PROCEDURE OF FEDERAL COURTS WHEN SITTING AS COURTS OF EQUITY.

416. General Equitable Procedure. The procedure on the equity side of the Federal Courts requires separate consideration.

Originally equity had no jurisdiction in any case where a plain, adequate and complete remedy might be had at law. Such is still the rule in the Federal Courts.

417. Whether a Plaintiff Has a Remedy at Law Depends on Whether He Had Such Remedy in 1789.-Whether a plaintiff has such remedy at law depends not upon the state of the law at the time the suit is brought, but upon what it was when the Constitution drew the line of demarcation between legal and equitable jurisdiction. In many, perhaps in most, of the States, legislation has now provided legal remedies for many wrongs which formerly could have been redressed in Courts of equity alone. For example, the laws of Louisiana provide that, in a proceeding at law, a creditor may subject his debtor's property to the lien of his judgment, although before it was recovered the debtor, for the purpose of defrauding his creditors, conveyed such property to someone else. The existence of such a statute in no wise limits the equitable jurisdiction of the District Court of the United States for the District of Louisiana. In 1789 there existed no adequate and complete remedy at law, and the jurisdiction of equity to set aside such deeds and subject the property to the lien of the plaintiff's judgment was then thoroughly established.

▶ [DATA EXTRACT]:
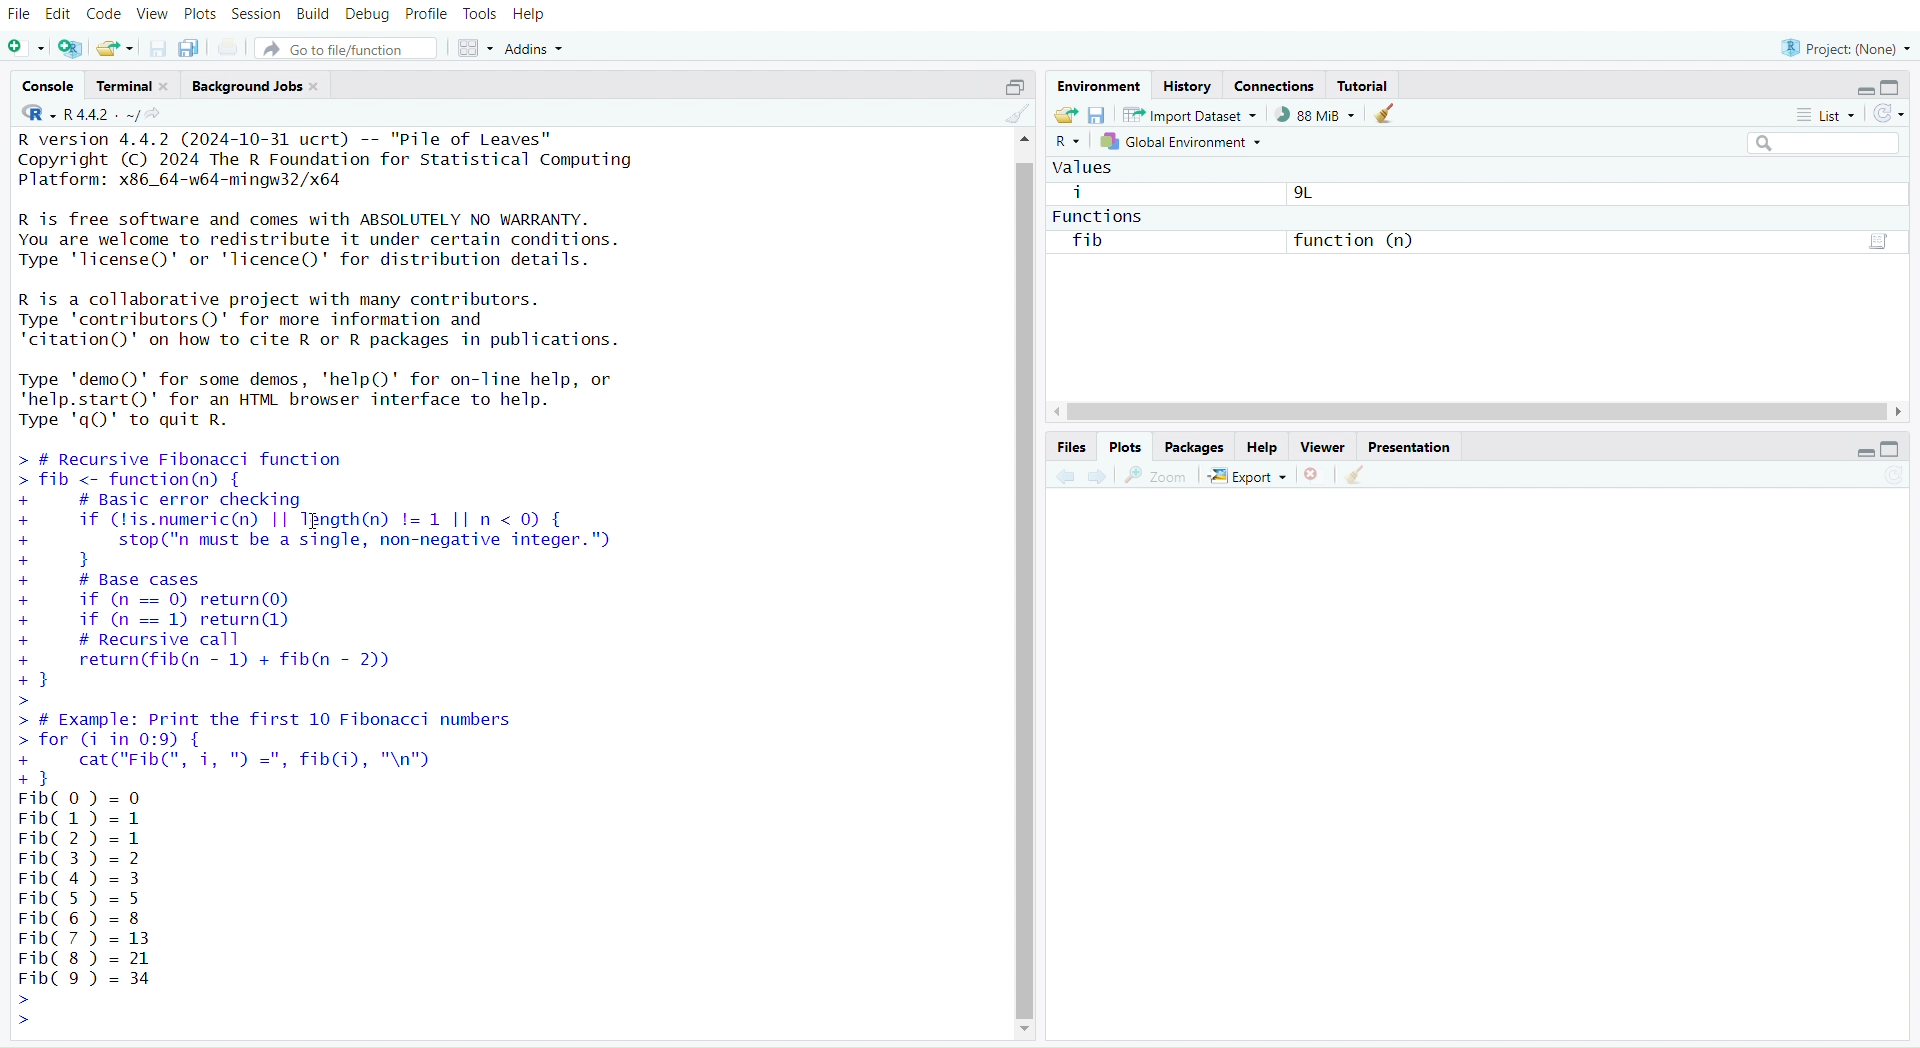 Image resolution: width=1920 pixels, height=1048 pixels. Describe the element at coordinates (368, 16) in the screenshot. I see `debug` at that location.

▶ [BRIEF]:
According to the equity procedure excerpt, the state of the law in which year decides whether a plaintiff has a remedy at law in the Federal Courts? Please rely only on the equity procedure excerpt, not on the material.

▶ [WRITTEN ANSWER]:
1789.